# Help Indentify this tractor.



## Cerb (Jul 31, 2021)

Looking for info on a IH tractor before buying for a possible rebuild project (engine seized). Original color was yellow, but someone painted over it in army green. I was unable to find any data plate anywhere. Owner has no idea of model, he believes year is 70s 80s, but is unsure. 

Stamped on engine 388575R2 also C153 37887-believe this to be engine serial
Other stamps 3064228 R, 3044048R2.

My research so far, points me towards an International 444, but still unsure. Will attach a few pics to hopefully help in the process. Thanks in advance.


----------



## SidecarFlip (Mar 25, 2021)

I don't know what it is, but I will say the previous owner has attained new heights concerning the '5 gallon Finish' mantra. Only an idiot would paint a PTO stub. What a disaster, previous owner is quite the slob painter.

Hope you got it real cheap, you have quite an adventure in store.


----------



## FredM (Nov 18, 2015)

Can you post a few photos of the tractor as a whole?, the top link setup is simular to the 454 and 574 top link, those models had the gear change inline and on the side near the rear guard, and with the top of the transmission housing clear of impediments.

Certainly a pre 80's model.


----------



## FredM (Nov 18, 2015)

TractorData.com International Harvester 444 tractor information







www.tractordata.com













International 2444


The International 2444 was built by International Harvester from 1967 to 1969, with partial manufacture in Doncaster, England and final assembly in Louisville, Kentucky, USA. Main article: International Harvester For basic 444 utility tractor see International 444. For low-profile version see...




tractors.fandom.com





2nd site is for the yellow tractor


----------



## Cerb (Jul 31, 2021)

FredM said:


> Can you post a few photos of the tractor as a whole?, the top link setup is simular to the 454 and 574 top link, those models had the gear change inline and on the side near the rear guard, and with the top of the transmission housing clear of impediments.
> 
> Certainly a pre 80's model.


I do not have a picture of tractor as a whole. I will try and get one posted soon, but the seller and my work schedules are so out of wack that I won't be able to for about 2 weeks. I will attach the fee other photos I have that didn't get posted earlier. Thank you.


----------



## FredM (Nov 18, 2015)

Don't worry about photos, I googled and found 444 and the 2444 industrial yellow model.

Have you opened the second address I sent titled "international 2444", this will give you most of your info you need including the C153 gas engine as used on your tractor.


----------



## Darryle (Jul 14, 2021)

FredM said:


> TractorData.com International Harvester 444 tractor information
> 
> 
> 
> ...


I think you nailed it with the 2444


----------



## FredM (Nov 18, 2015)

Darryle said:


> I think you nailed it with the 2444


Sure hope so Darryle.


----------



## Cerb (Jul 31, 2021)

Sorry for late reply, work has been hectic.
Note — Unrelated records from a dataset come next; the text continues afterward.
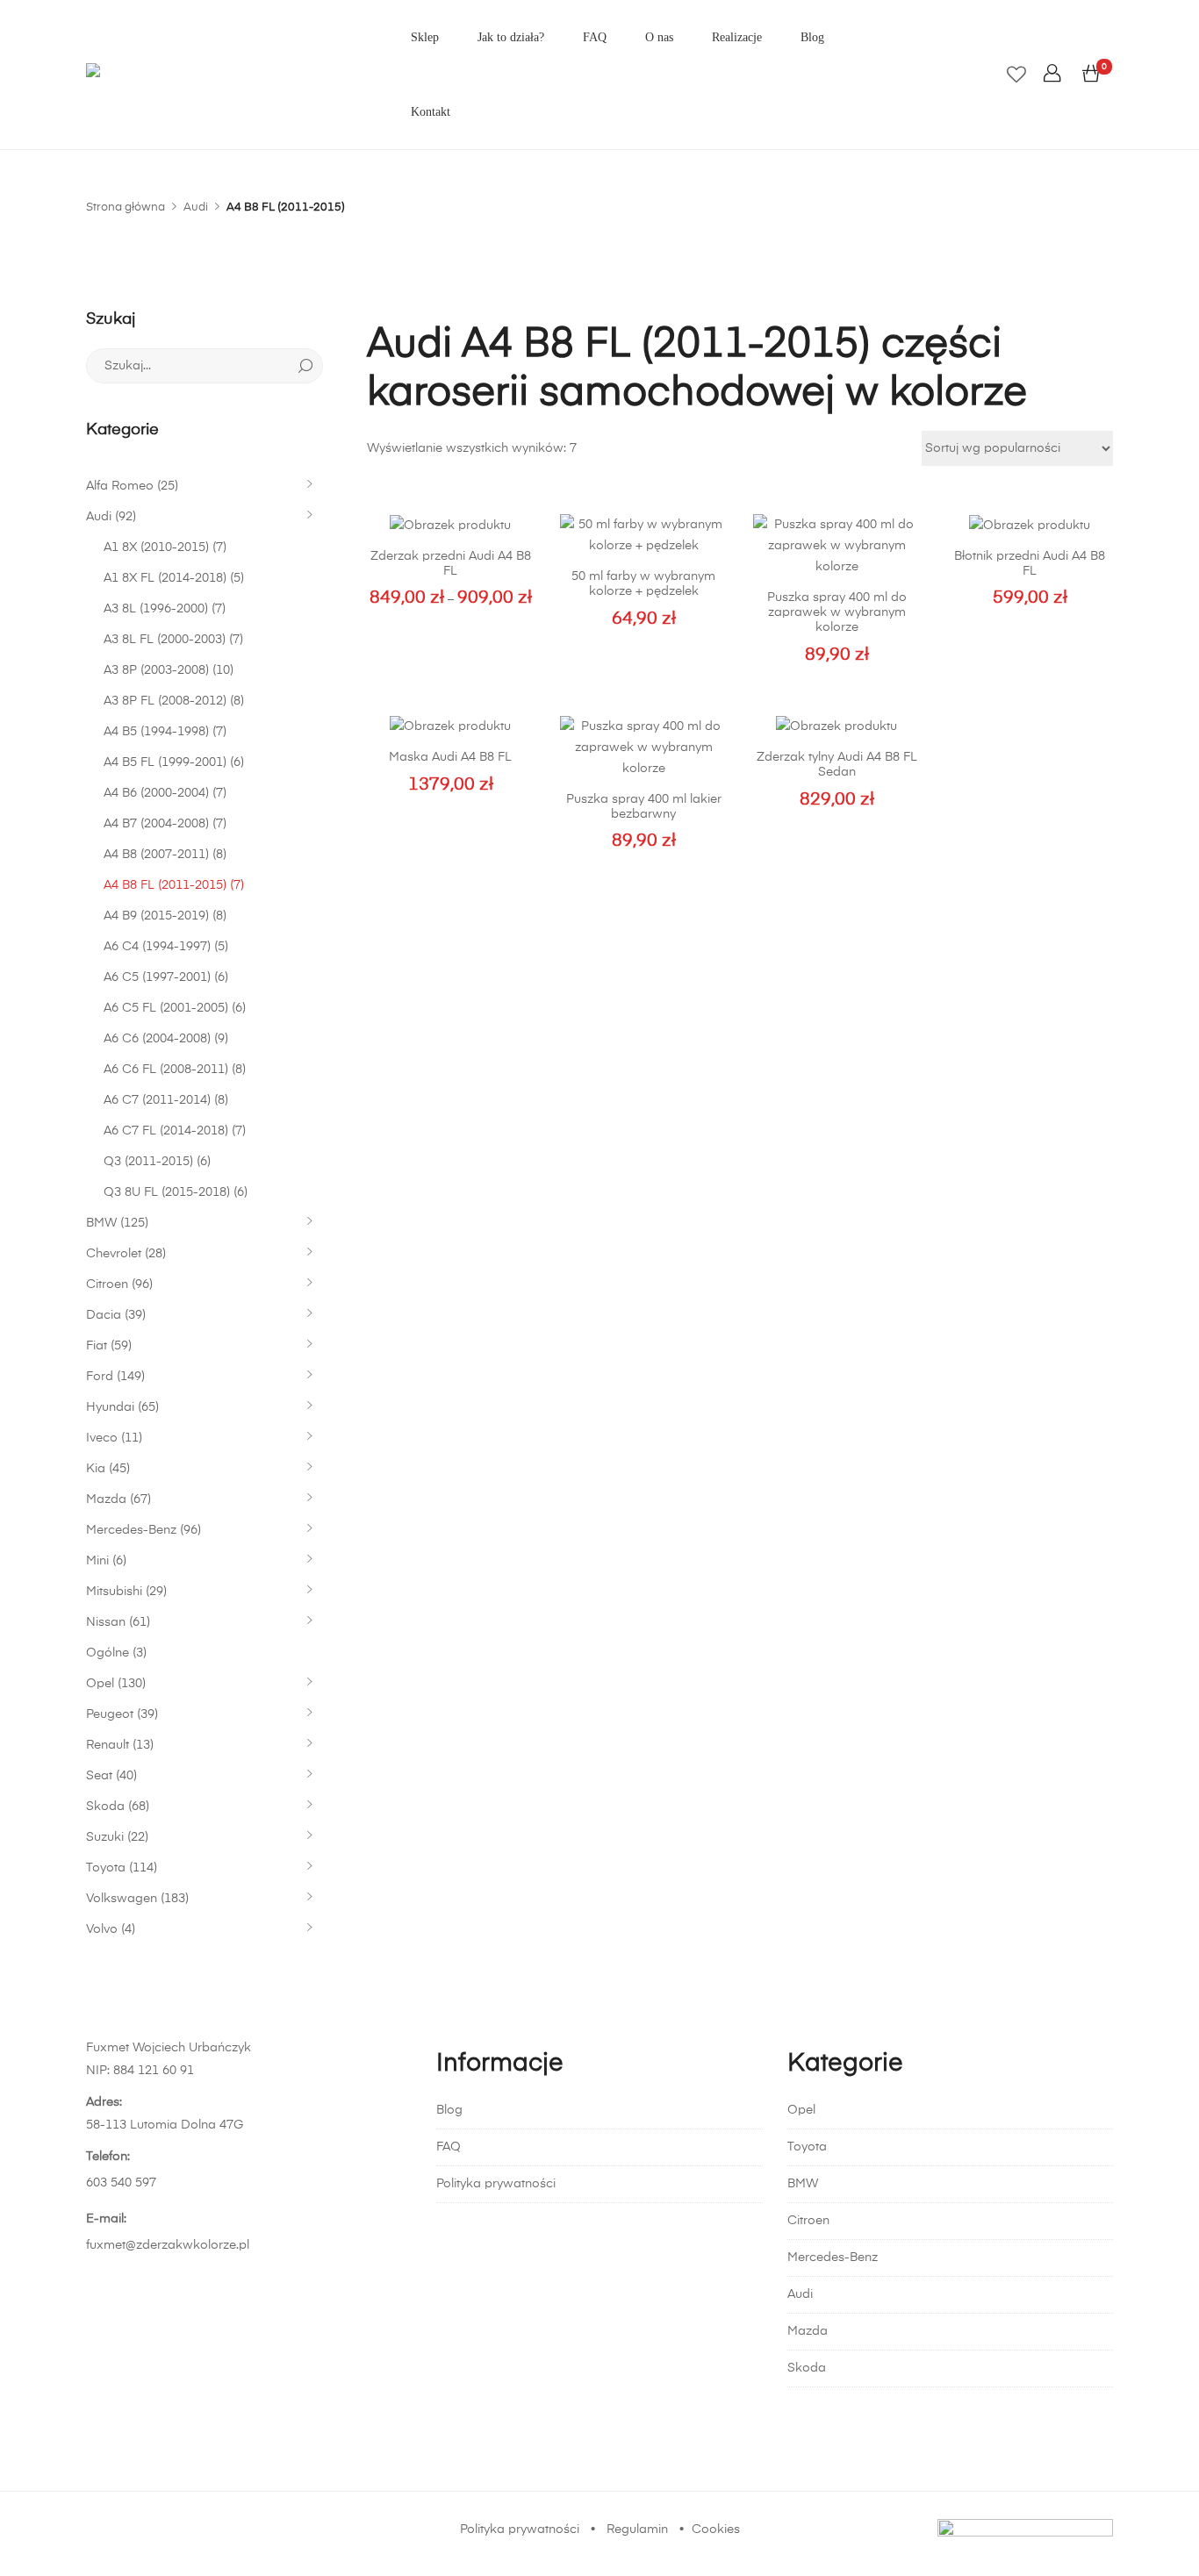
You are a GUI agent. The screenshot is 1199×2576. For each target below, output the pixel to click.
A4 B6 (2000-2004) (156, 793)
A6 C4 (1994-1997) (157, 947)
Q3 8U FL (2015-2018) (167, 1192)
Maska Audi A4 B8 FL (450, 757)
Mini (97, 1561)
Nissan (106, 1622)
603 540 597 (121, 2183)
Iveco (102, 1438)
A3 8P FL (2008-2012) (165, 701)
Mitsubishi (114, 1591)
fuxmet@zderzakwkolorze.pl (167, 2245)
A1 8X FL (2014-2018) (165, 578)
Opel (100, 1684)
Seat (99, 1776)
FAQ (595, 37)
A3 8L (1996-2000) (156, 609)
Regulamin (637, 2529)
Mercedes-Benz (131, 1530)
I also agree all roads are leading to a 2444. Thank you for the responses. Anyone here ever owned a 2444, or have an idea of parts availability?
I assume parts shouldn't be too scarce since the engine and most other components were used on multiple models. Other than a seized engine and a bad paint job, the tractor over all seems to be complete.


----------



## FredM (Nov 18, 2015)

G'day Cerb, if you type IH 2444 in the search box on this forum, this will bring up a couple more owners of this model, you could PM them to ask questions.


----------